Он слез со своей широкой кровати, взял под мышку свой новый костюм и, как был, в исподнем, вылез в окно.
Судья, его жена, его дети возле калитки в траурном молчании…
Прохожие тоже остановились.
…А посреди улицы в одних кальсонах в луже спал Папаша. Возле него плавала пустая бутыль из-под виски.
Наконец судья проговорил:
— Да… Этого человека можно исправить только хорошей пулей из ружья.
А сын судьи прижался щекой к прикладу воображаемого ружья, навел воображаемый курок и “выстрелил”.
— Пах!».
В оригинале — почти то же самое, но у соавторов-интерпретаторов появились и самостоятельные, чисто данелиевские детали: глухой старик, которому требуется все повторять, и вот этот финальный «Пах!» — маленькая кода, призванная закруглить сцену в привычной манере фильмов Георгия Николаевича.
Подлинная же кода всей картины поистине эпична — и вместе с тем довольно безжалостна: настолько горькой сценой не заканчивается больше ни один фильм Данелии.

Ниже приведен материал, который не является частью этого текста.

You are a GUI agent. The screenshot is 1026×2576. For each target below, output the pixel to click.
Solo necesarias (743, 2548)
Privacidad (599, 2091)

Речь, разумеется, о расправе толпы над Королем и Герцогом. В романе этому событию посвящено лишь несколько фраз: «…глядим, навстречу валит толпа с факелами, все беснуются, вопят и орут, колотят в сковородки и дудят в рожки; мы отскочили в сторону, чтобы пропустить их; смотрю, они тащат Короля с Герцогом верхом на шесте, — то есть я догадался, что это Король с Герцогом, хотя они были все в смоле и в перьях и даже на людей не похожи, просто два этаких громадных комка. Мне неприятно было на это глядеть и даже стало жалко несчастных жуликов; я подумал: никогда больше их злом поминать не буду. Прямо смотреть страшно было. Люди бывают ужасно жестоки друг к другу»[4].
Картина, нарисованная на этой основе Данелией и Токаревой, еще более страшна; бесстрастный тон повествования от третьего лица только усугубляет неприглядность эпизода:
«Смеркалось. Солнце садилось за горизонт, и от этого пыль на дороге казалась красной.
Пьяная, уже пресытившаяся жестокостью толпа лениво гнала перед собой Короля и Герцога — вернее, то, что было прежде Королем и Герцогом. Оба были избиты, вымазаны смолой и вываляны в перьях. Впереди всех скакал горбун, лупил палкой по жестяному тазу. То и дело оборачивался, плевал жертвам в лицо. За ним бежали пьяные матросы с проститутками, мим (человек в цилиндре), бармен, аптекарь.
Их подвели к высокому обрыву над рекой.
Король и Герцог легли на землю, вцепились в траву руками. Толпа стала топтать их руки, и Король с Герцогом покатились вниз под рев и улюлюканье. Сверху в них полетели палки, бутылки, камни, которые с удовольствием кидали мим, горбун, бармен и все прочие.
А Гек и Джим смотрели на все это с плота. Он плыл метрах в ста от берега, и им было видно, как Король и Герцог сползли в воду, пытаясь укрыться от камней…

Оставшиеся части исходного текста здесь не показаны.